Text for analysis:
>>>

GUYTON — Alex Cela is set to be plugged into a football powerhouse.

During a ceremony in the South Effingham gym March 24, Cela signed a national letter of intent to attend the University of Mount Union in Alliance Ohio. The NCAA Division III school has won a record 13 national championships since 1993.

“They are the standard of Division III football,” South Effingham head coach Nathan Clark said. “I guess you could say they are the Alabama, Clemson, Ohio State of Division III.”

The Purple Raiders, whose last national title came in 2017, are currently 2-0 and ranked No. 1 during a season that was moved to the spring because of COVID-19.

Cela worked hard to land the opportunity to play college football, promoting himself with statistical information and video highlights on social media. Division III teams don’t offer athletic scholarships but their coaches can recruit without the contact restrictions in Divisions I and II.

<<<

Source data:
>>>

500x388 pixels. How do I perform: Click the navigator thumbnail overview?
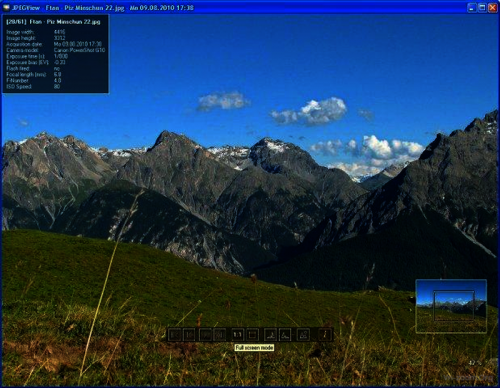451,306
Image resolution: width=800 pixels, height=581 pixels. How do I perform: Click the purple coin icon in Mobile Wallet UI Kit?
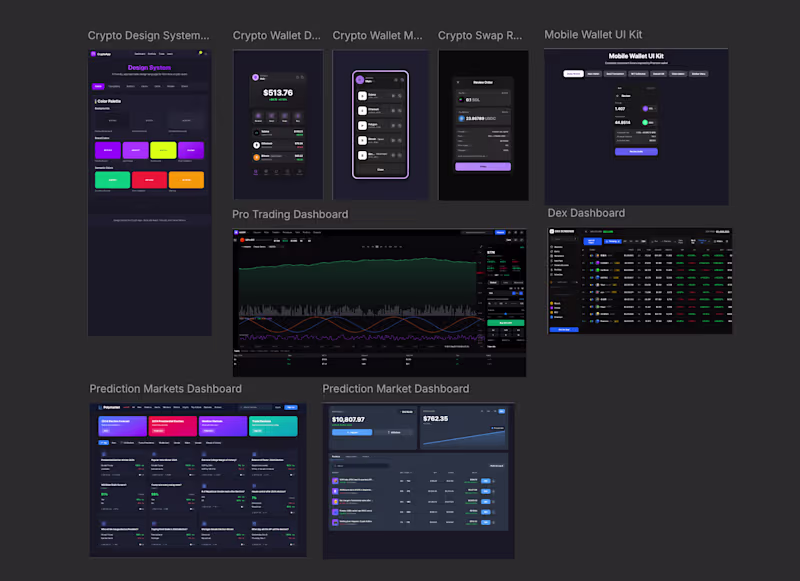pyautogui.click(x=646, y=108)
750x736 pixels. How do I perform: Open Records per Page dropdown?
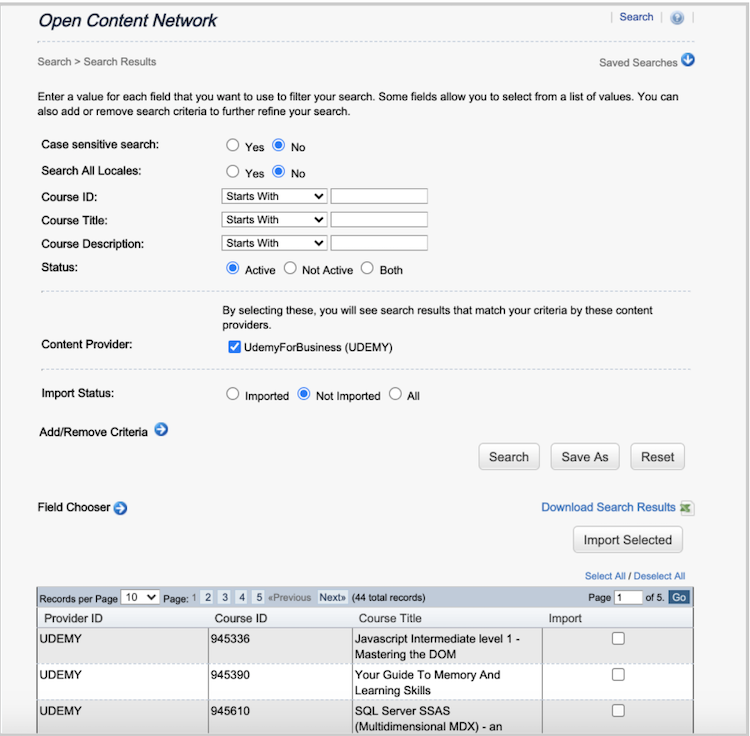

<<<
>>>

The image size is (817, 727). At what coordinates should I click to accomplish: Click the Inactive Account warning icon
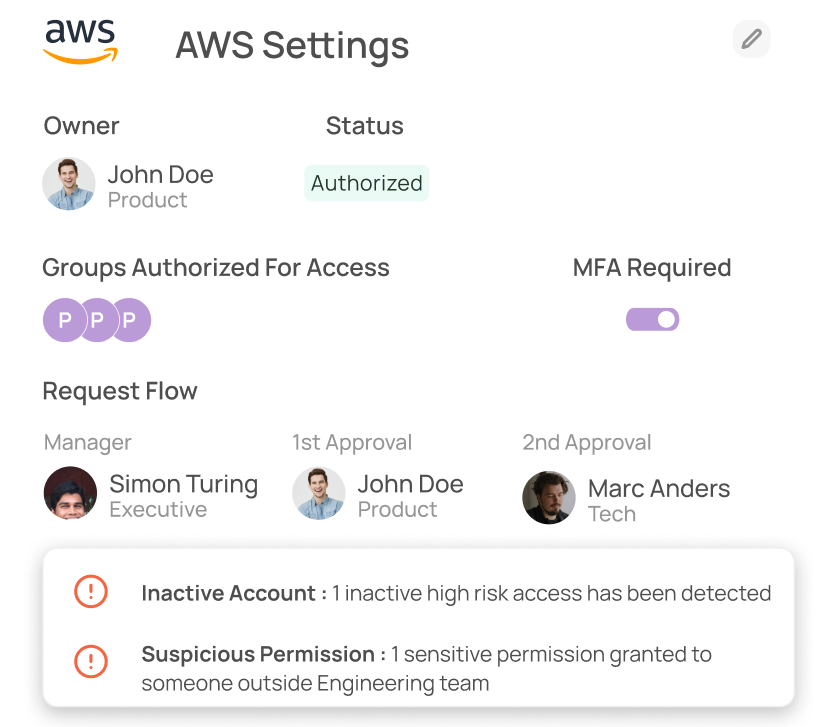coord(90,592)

<<<

Required actions:
1. Return the passage of the article on Alex Cela's signing word for word, starting with "During a ceremony" and going on through "because of COVID-19.".
2. For each statement, say whether the article on Alex Cela's signing supports it (yes or no) and quote the words that decide it. (a) The University of Mount Union has won 13 national championships since 1993. (b) Division III teams offer athletic scholarships. (c) The Purple Raiders' season was moved to the spring because of COVID-19.
The rows play no part in what comes next.

Expected results:
1.
During a ceremony in the South Effingham gym March 24, Cela signed a national letter of intent to attend the University of Mount Union in Alliance Ohio. The NCAA Division III school has won a record 13 national championships since 1993.

“They are the standard of Division III football,” South Effingham head coach Nathan Clark said. “I guess you could say they are the Alabama, Clemson, Ohio State of Division III.”

The Purple Raiders, whose last national title came in 2017, are currently 2-0 and ranked No. 1 during a season that was moved to the spring because of COVID-19.

2.
(a) Yes: "has won a record 13 national championships since 1993."
(b) No: "Division III teams don’t offer athletic scholarships"
(c) Yes: "a season that was moved to the spring because of COVID-19."